**Collected data:**
┌──
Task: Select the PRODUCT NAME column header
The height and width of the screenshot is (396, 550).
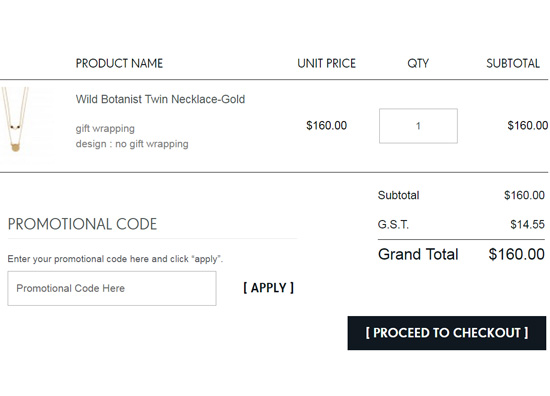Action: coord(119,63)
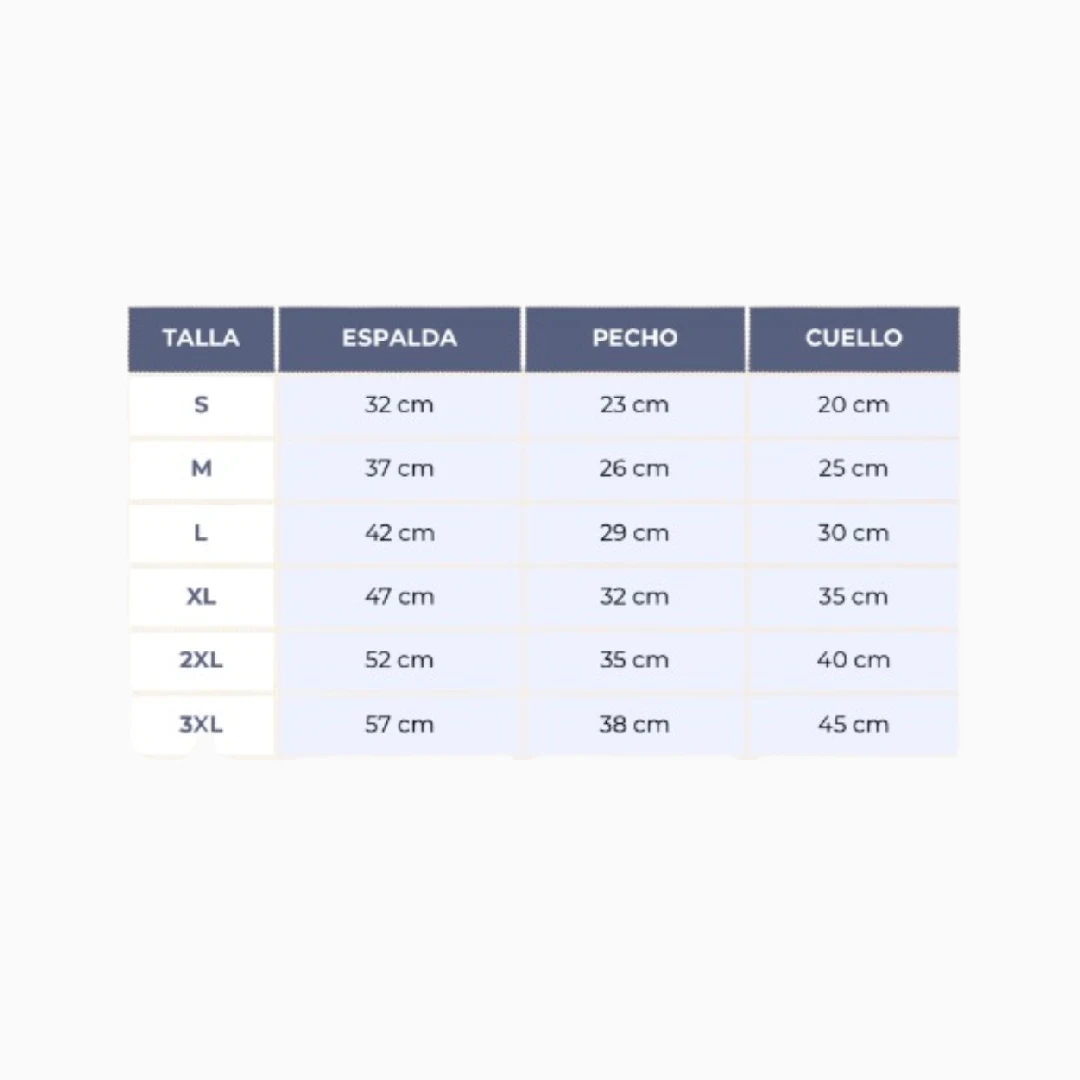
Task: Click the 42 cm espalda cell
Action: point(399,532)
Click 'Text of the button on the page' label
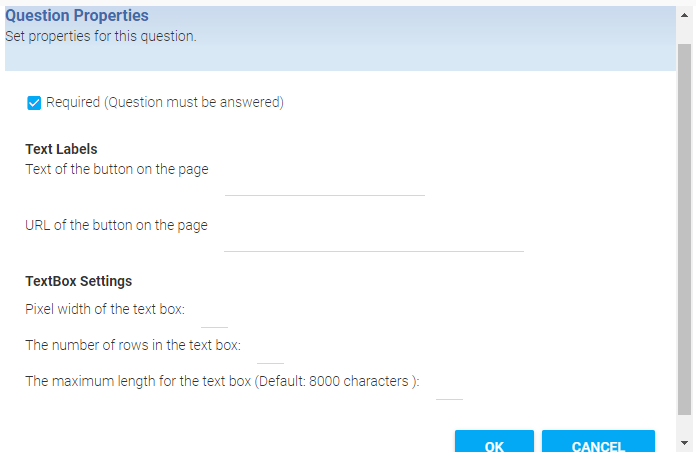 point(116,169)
└──
**Exercise directions:**
Repeat each record exactly, with the pictures left out.

**Response to this exercise:**
Task: Select the PRODUCT NAME column header
The height and width of the screenshot is (396, 550).
Action: coord(119,63)
Task: Click the 42 cm espalda cell
Action: point(399,532)
Click 'Text of the button on the page' label
 point(116,169)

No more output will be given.